Personal information
- Born:: November 4, 1987 (age 37) Bothell, Washington, U.S.
- Height:: 6 ft 0 in (1.83 m)
- Weight:: 190 lb (86 kg)

Career information
- High school:: Kirkland (WA) Juanita
- College:: Cornell
- Undrafted:: 2010

Career history
- San Diego Chargers (2010–2011); Minnesota Vikings (2012)*; Seattle Seahawks (2012–2014); Jacksonville Jaguars (2015–2016);
- * Offseason and/or practice squad member only

Career highlights and awards
- Super Bowl champion (XLVIII);

Career NFL statistics
- Receptions:: 65
- Receiving yards:: 683
- Receiving touchdowns:: 3
- Return yards:: 530
- Stats at Pro Football Reference

= Bryan Walters =

American football player (born 1987)

Bryan Robert Walters (born November 4, 1987) is an American former professional football player who was a wide receiver in the National Football League (NFL).

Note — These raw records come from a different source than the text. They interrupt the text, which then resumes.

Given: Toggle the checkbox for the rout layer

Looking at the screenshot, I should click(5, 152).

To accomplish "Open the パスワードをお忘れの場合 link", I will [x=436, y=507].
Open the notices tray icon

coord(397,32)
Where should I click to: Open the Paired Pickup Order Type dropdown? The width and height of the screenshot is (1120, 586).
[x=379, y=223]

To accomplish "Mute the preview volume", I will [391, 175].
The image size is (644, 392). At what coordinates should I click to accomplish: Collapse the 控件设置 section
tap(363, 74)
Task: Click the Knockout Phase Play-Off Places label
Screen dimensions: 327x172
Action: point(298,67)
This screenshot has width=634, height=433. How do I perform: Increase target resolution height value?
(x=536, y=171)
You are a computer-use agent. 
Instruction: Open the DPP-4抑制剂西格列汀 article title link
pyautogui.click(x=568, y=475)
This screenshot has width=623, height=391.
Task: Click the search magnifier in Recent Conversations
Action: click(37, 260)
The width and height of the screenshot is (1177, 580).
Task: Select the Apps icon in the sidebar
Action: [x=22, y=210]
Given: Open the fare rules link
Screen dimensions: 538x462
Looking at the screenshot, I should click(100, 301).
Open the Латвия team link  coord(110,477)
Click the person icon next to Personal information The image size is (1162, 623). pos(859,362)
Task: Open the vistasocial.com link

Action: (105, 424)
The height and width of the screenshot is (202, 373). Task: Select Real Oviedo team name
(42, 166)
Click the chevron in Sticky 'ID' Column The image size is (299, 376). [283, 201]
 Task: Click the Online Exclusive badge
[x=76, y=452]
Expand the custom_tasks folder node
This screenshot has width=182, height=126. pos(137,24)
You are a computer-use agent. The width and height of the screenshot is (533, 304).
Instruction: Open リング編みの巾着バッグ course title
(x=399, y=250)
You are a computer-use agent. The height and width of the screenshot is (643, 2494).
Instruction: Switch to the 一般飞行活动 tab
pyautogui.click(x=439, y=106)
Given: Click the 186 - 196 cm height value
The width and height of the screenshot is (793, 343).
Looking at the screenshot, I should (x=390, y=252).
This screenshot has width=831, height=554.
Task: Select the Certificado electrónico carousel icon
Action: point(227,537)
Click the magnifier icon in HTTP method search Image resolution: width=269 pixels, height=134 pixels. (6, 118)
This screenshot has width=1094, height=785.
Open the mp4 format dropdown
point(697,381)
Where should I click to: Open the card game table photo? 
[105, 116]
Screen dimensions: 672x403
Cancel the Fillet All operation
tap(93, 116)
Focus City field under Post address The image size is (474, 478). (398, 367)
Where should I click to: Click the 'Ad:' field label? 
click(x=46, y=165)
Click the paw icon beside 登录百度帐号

He played college football for the Cornell Big Red. With the Seattle Seahawks, he won Super Bowl XLVIII over the Denver Broncos.

==College career==
Walters played college football at Cornell University for the Big Red. He was elected to the Sphinx Head Society at Cornell.

==Professional career==

===San Diego Chargers===
Walters signed with the San Diego Chargers on April 25, 2010, after going undrafted in the 2010 NFL draft.

Walters was released by the Chargers on August 5, 2010, during training camp, due to a hamstring injury, but was re-signed to their practice squad on December 1, 2010. After the 2010 season, Walters signed a future contract with the Chargers on January 12, 2011.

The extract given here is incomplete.